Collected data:
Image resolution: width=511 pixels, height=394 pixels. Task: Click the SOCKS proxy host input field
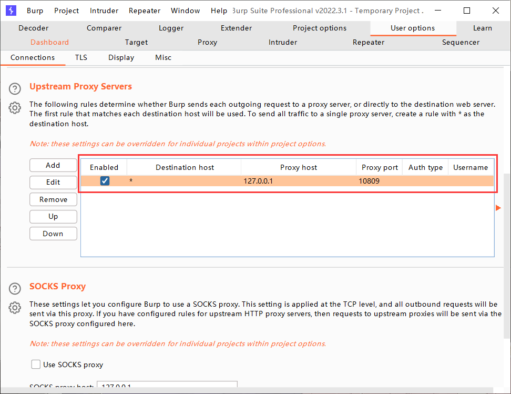coord(167,388)

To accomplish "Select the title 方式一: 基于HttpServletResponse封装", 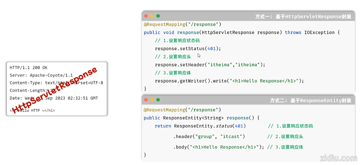I will click(x=303, y=17).
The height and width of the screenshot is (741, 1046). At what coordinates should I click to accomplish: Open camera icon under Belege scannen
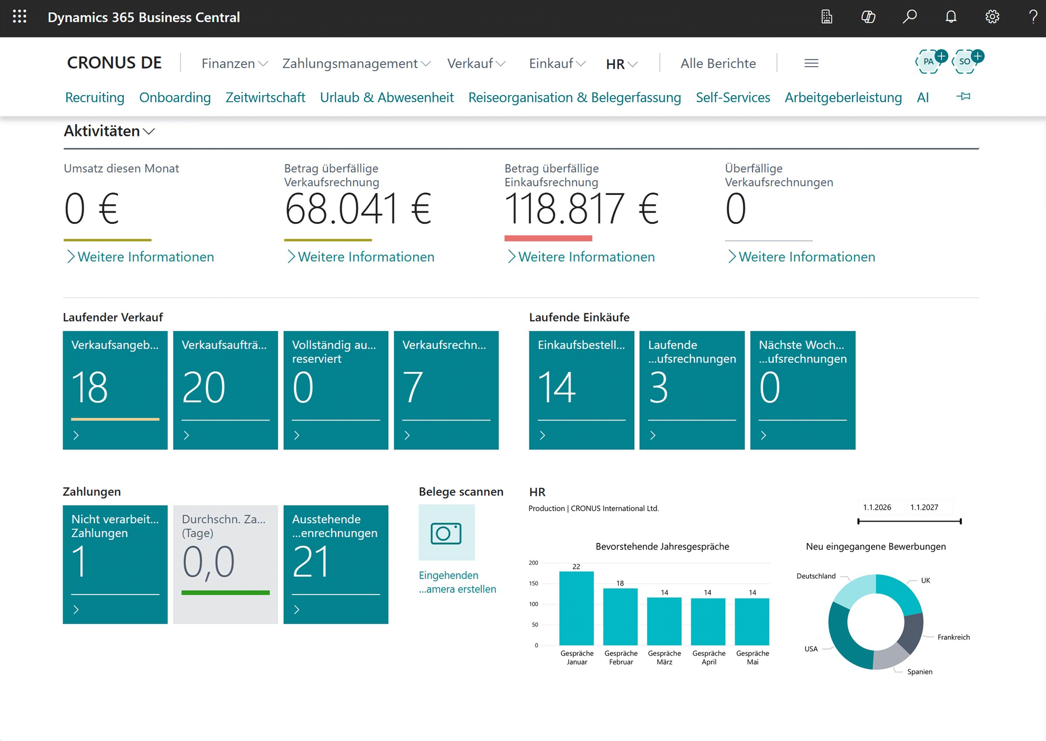tap(446, 532)
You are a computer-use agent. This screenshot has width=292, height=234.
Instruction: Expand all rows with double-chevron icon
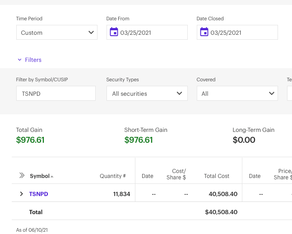pyautogui.click(x=22, y=176)

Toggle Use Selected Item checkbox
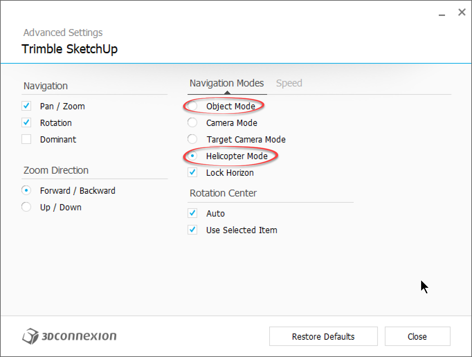(x=193, y=230)
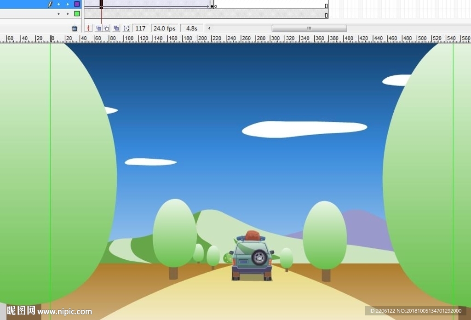The image size is (471, 320).
Task: Click the timeline horizontal scrollbar thumb
Action: click(x=309, y=29)
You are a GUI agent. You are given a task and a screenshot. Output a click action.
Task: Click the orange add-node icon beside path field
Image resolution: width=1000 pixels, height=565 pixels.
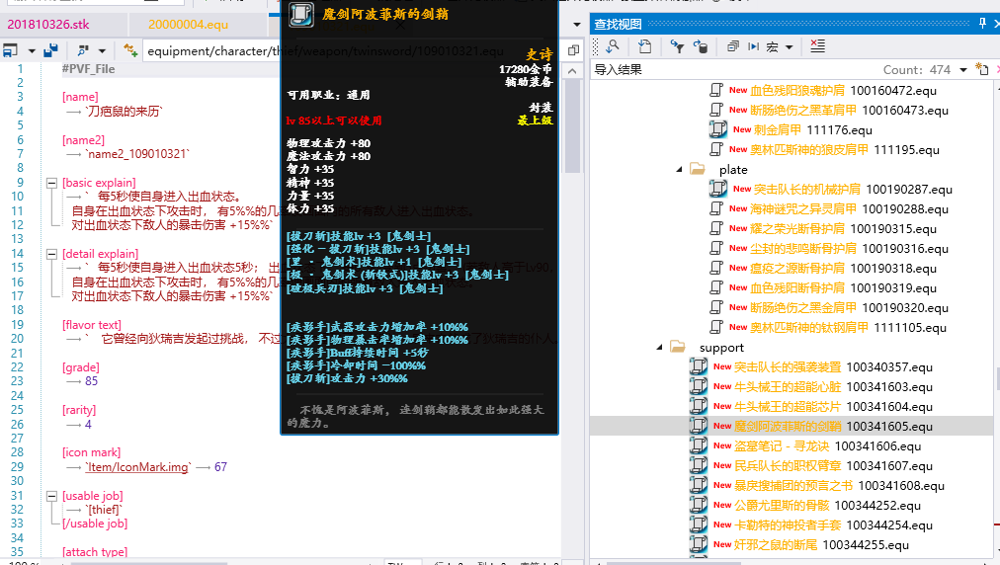[x=129, y=50]
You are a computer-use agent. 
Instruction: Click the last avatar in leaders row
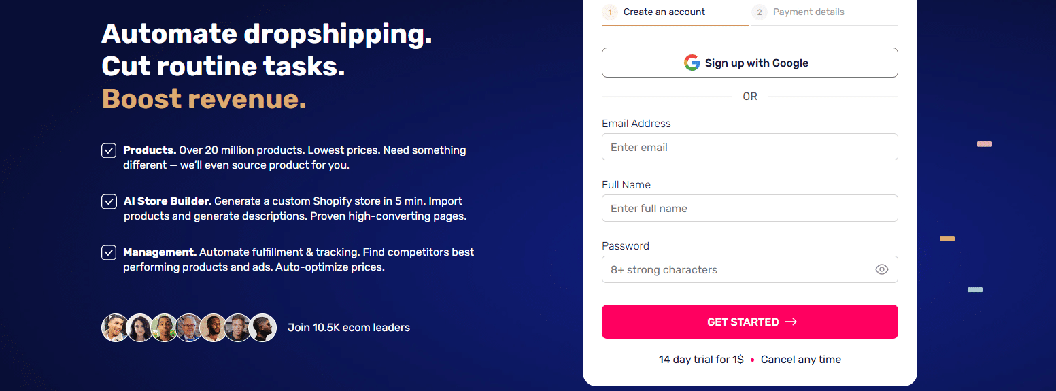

**Aim of the task**
Check every line of the records above for the string "agent". Copy those that hold it.

**Answer to this exercise**
You are a computer-use agent. This screenshot has width=292, height=234.
You are a GUI agent. You are given a task and a screenshot. Output a click action.
You are a computer-use agent. 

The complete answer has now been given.